Introduction / Context:
This question checks understanding of logarithm laws, especially how to relate logs of numbers that are powers of the same base. We are given the common logarithm of 27 and are asked to find the logarithm of 9. Both numbers are powers of 3, so we can express them in terms of log 3 and then calculate log 9 from the given numerical value of log 27.

Given Data / Assumptions:

• log 27 (base 10) = 1.431.
• We need to find log 9 (base 10).
• All logarithms are base 10 unless otherwise specified.
• 27 and 9 can be expressed as powers of 3: 27 = 3³ and 9 = 3².

Concept / Approach:
Use the rule log aⁿ = n log a. First express 27 and 9 in terms of 3. From log 27 = log 3³ = 3 log 3, we can find log 3. Then use log 9 = log 3² = 2 log 3. Substituting the value of log 3 obtained from the given information yields the required numerical value of log 9.

Step-by-Step Solution:
Step 1: Write 27 as a power of 3: 27 = 3³. Step 2: Apply the power rule: log 27 = log(3³) = 3 log 3. Step 3: Given that log 27 = 1.431, set 3 log 3 = 1.431, so log 3 = 1.431 / 3. Step 4: Compute log 3: 1.431 / 3 = 0.477. Step 5: Now write 9 as 3² and use the power rule again: log 9 = log(3²) = 2 log 3. Step 6: Substitute log 3 = 0.477 to obtain log 9 = 2 × 0.477 = 0.954.

Verification / Alternative check:
We can quickly check the consistency of these logs.

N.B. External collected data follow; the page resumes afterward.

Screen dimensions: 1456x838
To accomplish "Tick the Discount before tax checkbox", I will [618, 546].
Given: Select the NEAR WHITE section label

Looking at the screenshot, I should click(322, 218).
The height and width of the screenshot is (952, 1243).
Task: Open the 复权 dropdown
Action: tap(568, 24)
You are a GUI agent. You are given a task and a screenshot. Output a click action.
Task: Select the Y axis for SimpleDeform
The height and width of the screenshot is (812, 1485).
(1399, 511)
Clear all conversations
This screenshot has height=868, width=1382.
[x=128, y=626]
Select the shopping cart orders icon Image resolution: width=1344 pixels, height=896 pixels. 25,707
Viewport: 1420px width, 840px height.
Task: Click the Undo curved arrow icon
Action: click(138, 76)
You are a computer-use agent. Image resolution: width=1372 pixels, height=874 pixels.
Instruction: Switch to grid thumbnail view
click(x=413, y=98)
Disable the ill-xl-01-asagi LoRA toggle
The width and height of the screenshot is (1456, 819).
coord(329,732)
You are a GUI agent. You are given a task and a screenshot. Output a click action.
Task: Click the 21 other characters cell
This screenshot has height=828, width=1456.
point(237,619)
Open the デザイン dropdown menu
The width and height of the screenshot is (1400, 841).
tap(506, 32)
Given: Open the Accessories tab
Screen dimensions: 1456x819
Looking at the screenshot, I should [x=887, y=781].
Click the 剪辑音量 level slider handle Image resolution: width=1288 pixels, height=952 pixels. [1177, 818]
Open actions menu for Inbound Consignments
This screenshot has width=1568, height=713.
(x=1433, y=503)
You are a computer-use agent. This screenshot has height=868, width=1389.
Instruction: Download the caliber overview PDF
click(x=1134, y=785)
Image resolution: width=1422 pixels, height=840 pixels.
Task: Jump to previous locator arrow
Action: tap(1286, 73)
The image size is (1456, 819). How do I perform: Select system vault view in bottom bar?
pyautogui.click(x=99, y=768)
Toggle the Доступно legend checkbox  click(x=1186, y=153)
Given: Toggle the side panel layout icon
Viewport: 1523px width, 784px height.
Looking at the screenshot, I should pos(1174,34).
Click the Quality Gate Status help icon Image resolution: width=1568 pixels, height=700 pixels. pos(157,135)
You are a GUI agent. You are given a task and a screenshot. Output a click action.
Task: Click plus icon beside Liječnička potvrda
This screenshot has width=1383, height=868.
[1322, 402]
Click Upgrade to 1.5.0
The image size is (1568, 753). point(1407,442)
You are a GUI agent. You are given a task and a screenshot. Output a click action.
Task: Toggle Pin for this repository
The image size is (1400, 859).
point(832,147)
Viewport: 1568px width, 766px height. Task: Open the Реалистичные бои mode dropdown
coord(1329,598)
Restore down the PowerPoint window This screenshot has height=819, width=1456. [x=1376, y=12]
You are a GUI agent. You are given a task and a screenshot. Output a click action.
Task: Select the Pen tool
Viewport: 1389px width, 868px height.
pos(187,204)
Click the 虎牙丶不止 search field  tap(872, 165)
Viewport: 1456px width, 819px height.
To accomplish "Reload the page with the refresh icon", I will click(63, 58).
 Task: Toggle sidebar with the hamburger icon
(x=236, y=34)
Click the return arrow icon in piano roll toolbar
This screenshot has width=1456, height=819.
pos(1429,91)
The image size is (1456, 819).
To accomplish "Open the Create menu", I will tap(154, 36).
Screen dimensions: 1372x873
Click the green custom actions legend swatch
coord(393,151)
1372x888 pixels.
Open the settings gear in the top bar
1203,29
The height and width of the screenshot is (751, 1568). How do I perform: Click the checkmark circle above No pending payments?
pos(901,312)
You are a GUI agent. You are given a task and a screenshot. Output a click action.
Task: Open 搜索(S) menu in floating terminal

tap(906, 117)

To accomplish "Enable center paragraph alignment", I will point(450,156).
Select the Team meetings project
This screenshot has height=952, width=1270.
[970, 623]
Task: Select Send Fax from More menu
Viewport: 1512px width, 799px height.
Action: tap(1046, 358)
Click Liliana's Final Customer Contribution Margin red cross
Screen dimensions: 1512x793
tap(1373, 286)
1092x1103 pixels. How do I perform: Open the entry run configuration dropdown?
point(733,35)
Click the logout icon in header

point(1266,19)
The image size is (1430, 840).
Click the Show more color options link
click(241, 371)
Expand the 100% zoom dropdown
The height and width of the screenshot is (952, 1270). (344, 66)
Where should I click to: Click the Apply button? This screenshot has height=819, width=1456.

If log 3 ≈ 0.477, then log 27 = log 3³ = 3 × 0.477 = 1.431, which matches the given data. Similarly, 10^0.954 is between 10^0.9 and 10^1.0, that is between about 7.94 and 10, which is reasonable since 9 lies in this range. This supports that 0.954 is the correct value for log 9.

Why Other Options Are Wrong:
Options 0.754, 0.854, and 0.654 do not satisfy the relationship between log 27 and log 9 when tested through log 3. Option 1.054 is larger than 1, which would correspond to a number greater than 10, not 9. Only 0.954 preserves the exact relationship log 27 = 1.431 and log 9 = 2 log 3 based on that value.

Common Pitfalls:
Some learners mistakenly divide the given log 27 by 2 instead of 3 or add or subtract arbitrary values. Others forget that the same logarithm base must be used consistently. Confusing 27 and 9 or misapplying the power rule is also common. Carefully expressing each number as a power of 3 and applying log rules avoids these errors.

Final Answer:
The value of log 9 (base 10) is 0.954 (approximately).